After re-rides on a number of flats and Wild Mouse again, we went over to the Mine Shaft Kitchen (or something like that), a pretty sheltered food court with pioneer theming. My daughter, being a chicken nut, opted for the tenders again from the Potato Patch, while my wife and I went for the BBQ pork sandwiches and corn on the cob. Mmmmm. Fantastic food. With drinks and fries, it came to $22, and it was worth every penny of it. Absolutely mouth-watering, and portions simply too big to eat. Believe me, I tried. The fries from the Potato Patch, along with those from Kennywood, are simply the best in the amusement park universe that I've tasted.
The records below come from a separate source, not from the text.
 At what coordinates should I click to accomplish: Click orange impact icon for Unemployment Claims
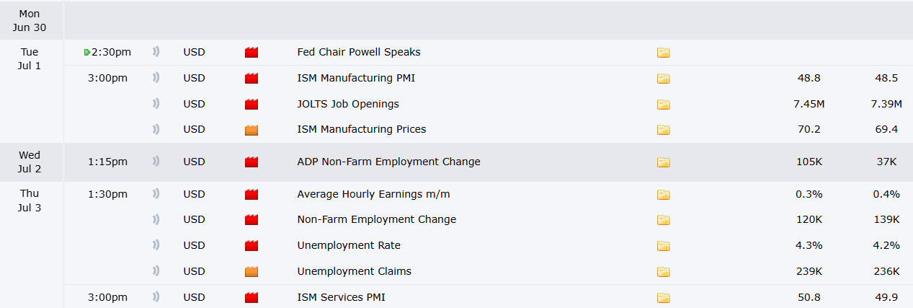pyautogui.click(x=251, y=272)
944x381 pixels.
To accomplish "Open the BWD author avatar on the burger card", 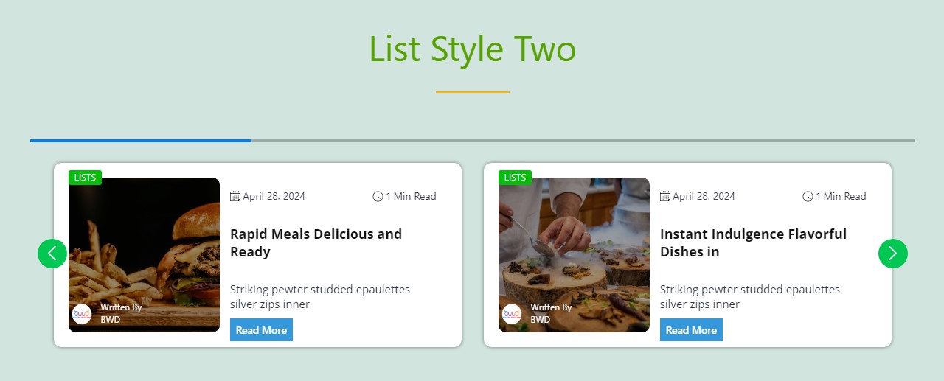I will 82,314.
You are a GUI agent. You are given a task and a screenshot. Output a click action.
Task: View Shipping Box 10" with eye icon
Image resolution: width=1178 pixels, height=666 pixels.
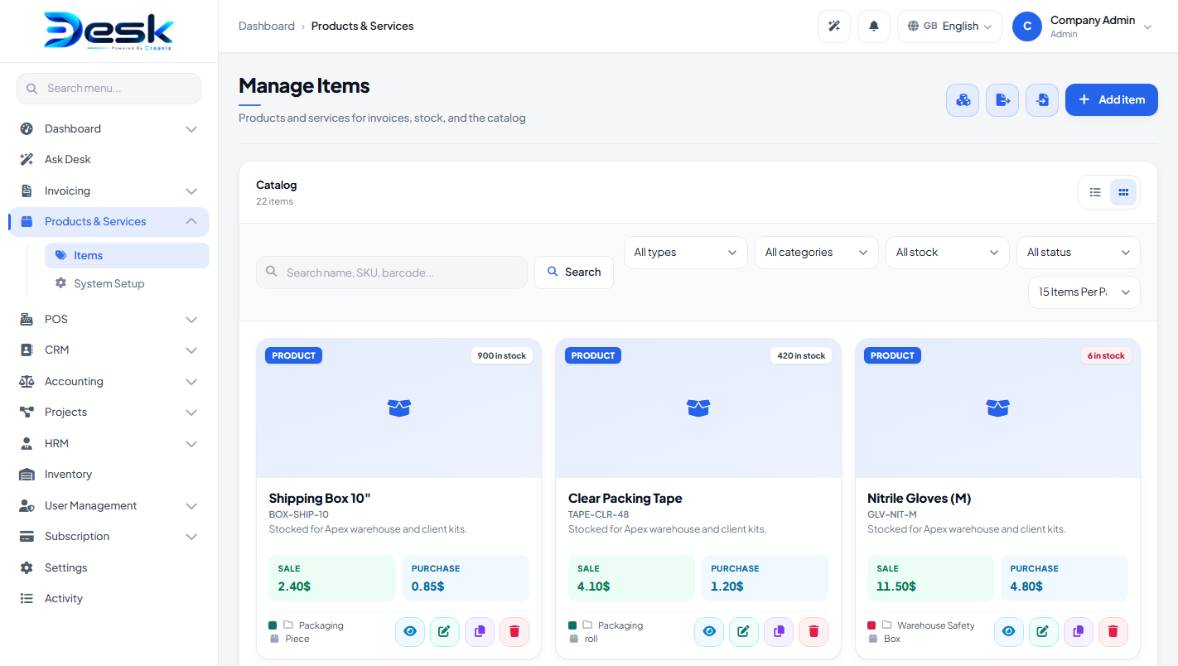coord(410,632)
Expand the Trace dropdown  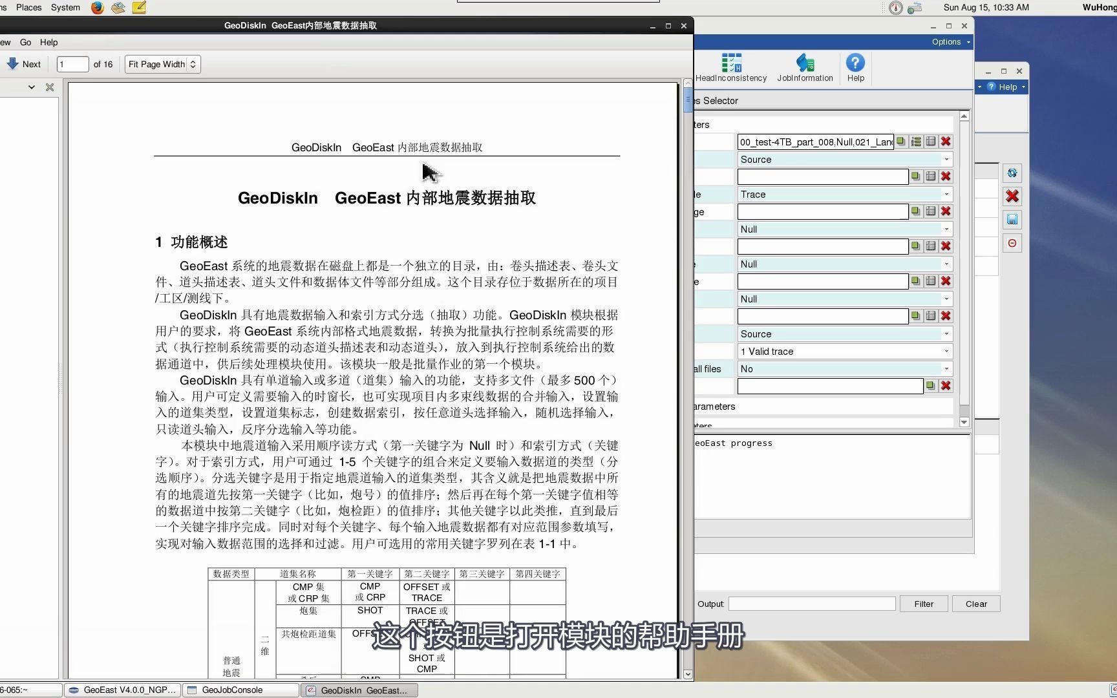[844, 195]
The evening was wearing on. Clouds threatened, but didn't deliver. We re-rode Mister Rogers' trolley (I felt safe enough to leave the wheelchair with the row of strollers outside the queue), and the train again. Returning toward Guest Services, I checked out Confusion Hill and Dizzy Lizzies. These are both walk-throughs, apparently, though I had never experienced them and wouldn't today, either. At the entrances to both, they were waiting for groups to build up so they could usher them in. I didn't feel like waiting the indeterminate amount of time necessary to see this happen, so I passed on both. Oh well, next year.
A few more re-rides, and it was time to return the wheelchair, pick up some extra maps and a tee-shirt, and head for Dodge. A fantastic weekend, one of the most charming (knew that word was gonna come up one more time!) parks out there, and great family time. Highly recommend it.
Sorry for the very long TR -- this is why I don't usually write them! :)
And it's recent for Idlewild to be named second best kids' park in the world.
Glad you had fun!
^That would have been cool to experience. Sounds a little bit like the lift for Space Mountain.